PreventionBy Mayo Clinic staff
Prevent liver problems by protecting your liver. For example:
- Drink alcohol in moderation, if at all. Limit the amount of alcohol you drink to no more than one drink a day for women and no more than two drinks a day for men.
- Avoid risky behavior. Get help if you use illicit intravenous drugs. Don't share needles used to inject drugs. If you choose to have sex, use condoms. If you choose to have tattoos or body piercings, be picky about cleanliness and safety when it comes to selecting a shop.
- Get vaccinated. If you're at increased risk of contracting hepatitis or if you've already been infected with any form of the hepatitis virus, talk to your doctor about getting the hepatitis B vaccine. A vaccine is also available for hepatitis A.
- Use medications wisely. Only use prescription and nonprescription drugs when you need them and take only the recommended doses. Don't mix medications and alcohol. Talk to your doctor before mixing herbal supplements or prescription or nonprescription drugs.

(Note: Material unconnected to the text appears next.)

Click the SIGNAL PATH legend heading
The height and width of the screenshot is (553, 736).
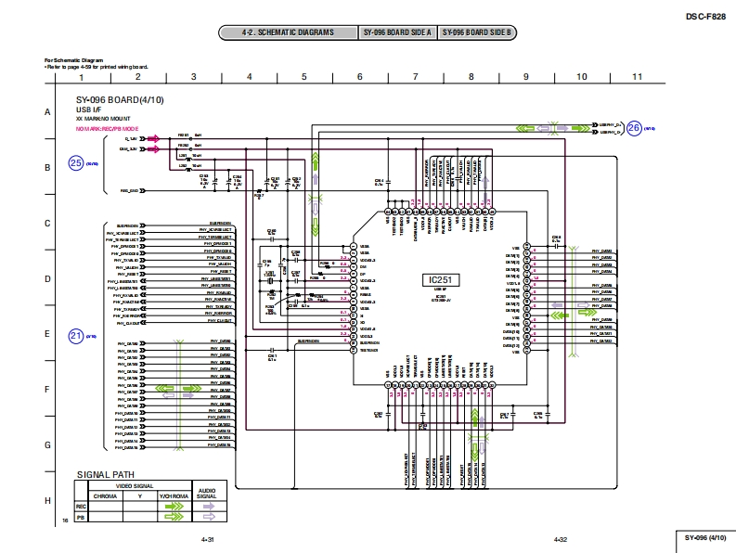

- Avoid contact with other people's blood and body fluids. Hepatitis viruses can be spread by accidental needle sticks or improper cleanup of blood or body fluids. It's also possible to become infected by sharing razor blades or toothbrushes.
- Take care with aerosol sprays. When you use an aerosol cleaner, make sure the room is ventilated, or wear a mask. Take similar protective measures when spraying insecticides, fungicides, paint and other toxic chemicals. Always follow the manufacturer's instructions.

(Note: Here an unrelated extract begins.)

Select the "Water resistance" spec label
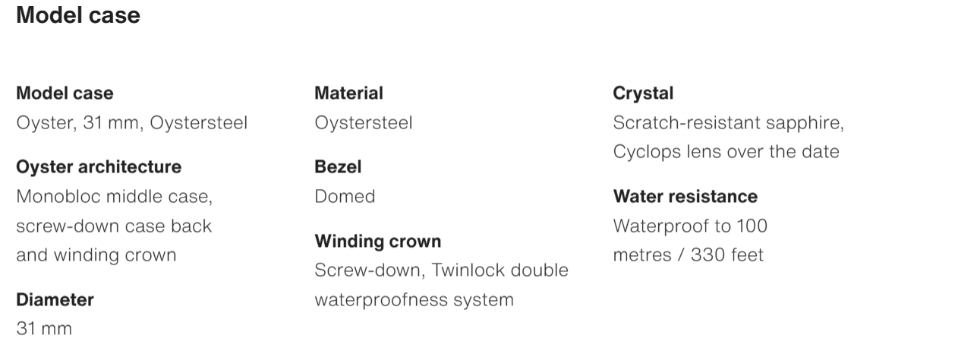This screenshot has height=351, width=958. point(685,196)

- Watch what gets on your skin. When using insecticides and other toxic chemicals, cover your skin with gloves, long sleeves, a hat and a mask.
- Choose a healthy diet. Choose a plant-based diet with a variety of fruits and vegetables. Limit high-fat foods.
- Maintain a healthy weight. Obesity can cause a condition called nonalcoholic fatty liver disease, which may include fatty liver, hepatitis and cirrhosis.